Were there sufficient reasons for believing that he was struck by the earlier supposititious movement which Larsen denies? We think that there were. In the first place it was not likely that a fireman of experience should have exposed himself to such a danger, certain to arise, once the lighter started. The engine was almost sure to be reversed while she was moving up to the pier end; and, if during that period he did put his head where it would be struck, he was extremely careless of his safety. But that is not all. As we have said, when Larsen found Rivas in the fire room, immediately after he had stopped the engine, Rivas was no longer bleeding. That was only about a minute after Larsen conceded that he had reversed his engine. The police surgeon - the only witness upon the subject - swore that a man dying of such a blow as Rivas suffered would bleed for between five and ten minutes; and, if that is true, it followed that the blow could not have been delivered at the time for which the defendant argues. The defendant denies that the surgeon said this; it says that all he meant was that Rivas would not have bled more than five or ten minutes, leaving it indefinite whether he might not have stopped bleeding within the time between Larsen's admitted reversing of the engine and when he went to the fire room.
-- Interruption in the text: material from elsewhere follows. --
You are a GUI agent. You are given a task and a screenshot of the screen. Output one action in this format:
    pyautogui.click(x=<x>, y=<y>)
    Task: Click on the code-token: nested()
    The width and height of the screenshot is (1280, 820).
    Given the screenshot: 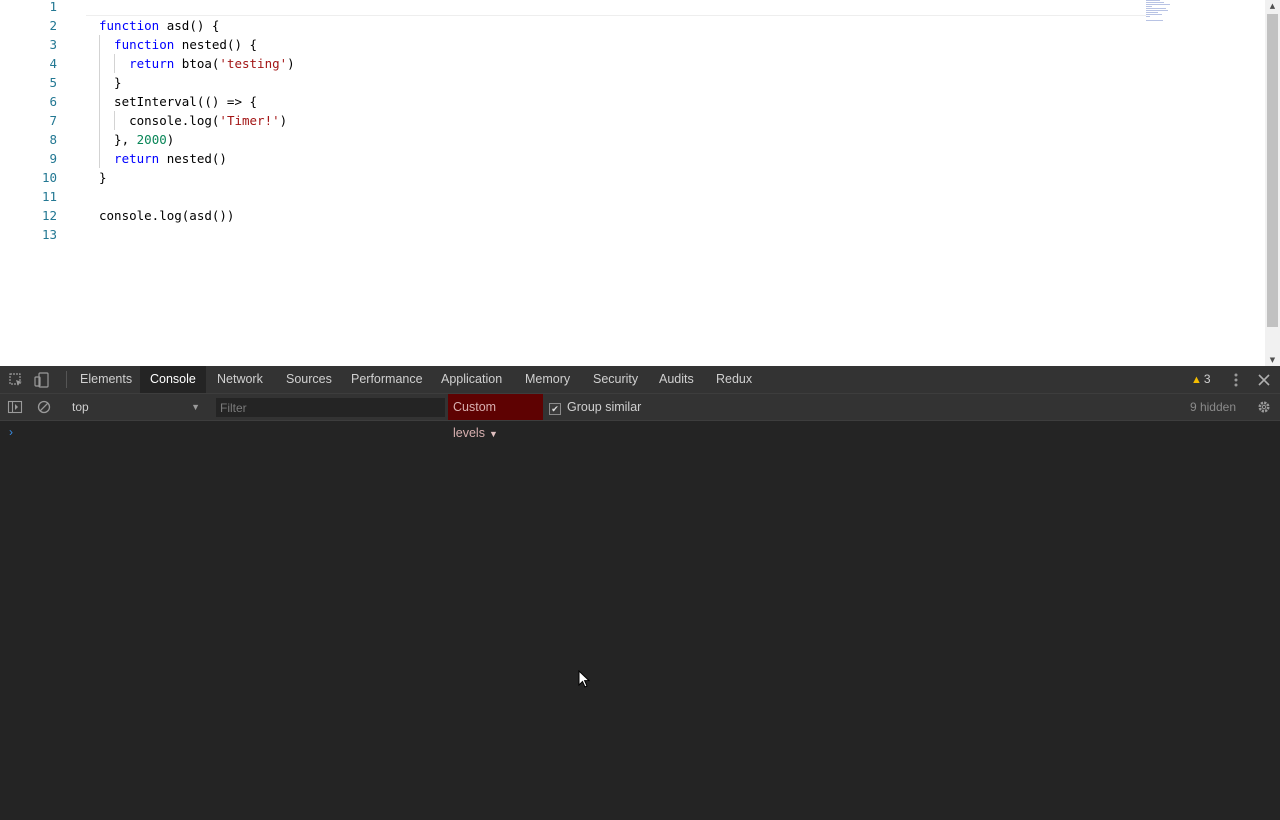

We give the testimony in the margin,*fn* from which it is apparent that the surgeon meant exactly what we have said. The first answer was to a question how long Rivas would have bled, not the maximum time, but the actual time. The second question asked him to put a minimum and maximum upon the period, and the answer was five or ten minutes. The answer to the fourth question was categorical that Rivas would have "continued" to bleed "during that five or ten minutes." The jury might of course have refused to believe this, but how it can be seriously argued that there was no testimony upon the point, we cannot comprehend. If they did believe the surgeon, they could not have avoided a verdict for the plaintiff. Indeed, had we been charged with deciding the facts, we should have unhesitatingly concluded that Rivas was killed exactly as the plaintiff argues.
As we have said, the other points are trivial and require no discussion. There is no merit in the appeal in any aspect.